Honors Theses

Date of Award

Spring 4-22-2022

Document Type

Undergraduate Thesis

Department

Communication Sciences and Disorders

First Advisor

Ying Hao

Second Advisor

Toshikazu Ikuta

Third Advisor

Teresa Carithers

Relational Format

MySQL

Abstract

Background

The present study explored the use of parent intervention via tele-practice for children with Autism Spectrum Disorders (ASD) and how effective that intervention was in increasing the child’s language and communication skills and the parents’ strategy use in the rural state of Mississippi.

Methods

Two dyads of participants were used. Dyad 1 included a mother and her 4-year-old son with high-functioning ASD, and Dyad 2 included a mother and her 4-year-old daughter with severe ASD. Standardized tests were administered to gather data about the children’s diagnoses. The study included four phases across four months, including pre-test, intervention, post-test, and follow-up. Language samples were gathered each session and later analyzed for data on the children’s language levels and the frequency of the parents’ strategy usage using language and behavioral analyzing software.

Results

Dyad 1 child’s percent of utterances with errors decreased to zero while the scores on the other language measures remained consistent throughout the process. The Parent Fidelity of Intervention Implementation (FII) scores for the Dyad 1 parent increased during the intervention phase and then remained consistent. The parent’s strategy usage at the beginning of the study tended toward only a few strategies, but by the end, the mother used a wider range of strategies.

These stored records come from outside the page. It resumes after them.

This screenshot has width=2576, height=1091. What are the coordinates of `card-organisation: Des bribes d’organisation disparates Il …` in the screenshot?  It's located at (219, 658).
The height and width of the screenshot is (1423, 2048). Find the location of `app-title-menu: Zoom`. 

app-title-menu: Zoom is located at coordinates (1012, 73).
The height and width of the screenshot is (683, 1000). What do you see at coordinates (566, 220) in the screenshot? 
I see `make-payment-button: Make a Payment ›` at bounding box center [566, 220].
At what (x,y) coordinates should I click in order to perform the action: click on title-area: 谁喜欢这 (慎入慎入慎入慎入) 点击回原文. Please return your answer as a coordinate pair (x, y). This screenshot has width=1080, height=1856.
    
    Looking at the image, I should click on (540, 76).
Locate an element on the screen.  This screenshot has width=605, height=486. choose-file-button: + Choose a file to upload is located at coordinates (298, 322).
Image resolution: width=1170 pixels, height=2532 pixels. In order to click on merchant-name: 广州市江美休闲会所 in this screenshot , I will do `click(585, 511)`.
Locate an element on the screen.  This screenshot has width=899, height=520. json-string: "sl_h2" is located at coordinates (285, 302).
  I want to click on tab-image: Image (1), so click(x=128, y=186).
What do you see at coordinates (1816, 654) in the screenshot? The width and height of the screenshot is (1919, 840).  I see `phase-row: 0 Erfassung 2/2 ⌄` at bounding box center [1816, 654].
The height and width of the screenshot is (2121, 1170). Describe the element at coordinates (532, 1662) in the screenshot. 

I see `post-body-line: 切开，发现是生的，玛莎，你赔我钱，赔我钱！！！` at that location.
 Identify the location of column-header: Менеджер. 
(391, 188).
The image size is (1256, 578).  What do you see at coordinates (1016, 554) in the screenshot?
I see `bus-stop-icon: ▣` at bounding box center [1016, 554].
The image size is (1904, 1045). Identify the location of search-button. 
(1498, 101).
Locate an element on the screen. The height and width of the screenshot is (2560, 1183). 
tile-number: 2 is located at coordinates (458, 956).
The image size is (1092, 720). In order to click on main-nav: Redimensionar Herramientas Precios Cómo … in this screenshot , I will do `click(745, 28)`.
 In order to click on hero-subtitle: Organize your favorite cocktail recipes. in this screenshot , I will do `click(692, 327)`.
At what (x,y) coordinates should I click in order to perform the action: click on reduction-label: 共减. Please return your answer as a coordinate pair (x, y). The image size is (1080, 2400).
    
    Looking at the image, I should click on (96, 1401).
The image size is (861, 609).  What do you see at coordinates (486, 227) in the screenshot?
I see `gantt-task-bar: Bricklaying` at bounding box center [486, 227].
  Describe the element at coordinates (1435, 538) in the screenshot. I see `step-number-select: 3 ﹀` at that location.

The Dyad 2 child’s language scores increased through the intervention phase and the post-test phase. The FII scores for the Dyad 2 parent fluctuated throughout the study while gradually increasing. The parent's strategy usage was unvaried at the beginning of the intervention but diversified by the end of the study.

Implications/Conclusions

The results indicate the effectiveness of the parent-led intervention via tele-practice among the two children with ASD. The results imply that the intervention may be better suited for the child with lower-language abilities. Future research may include a larger population to gather more data about the use of parent-led intervention for children with ASD.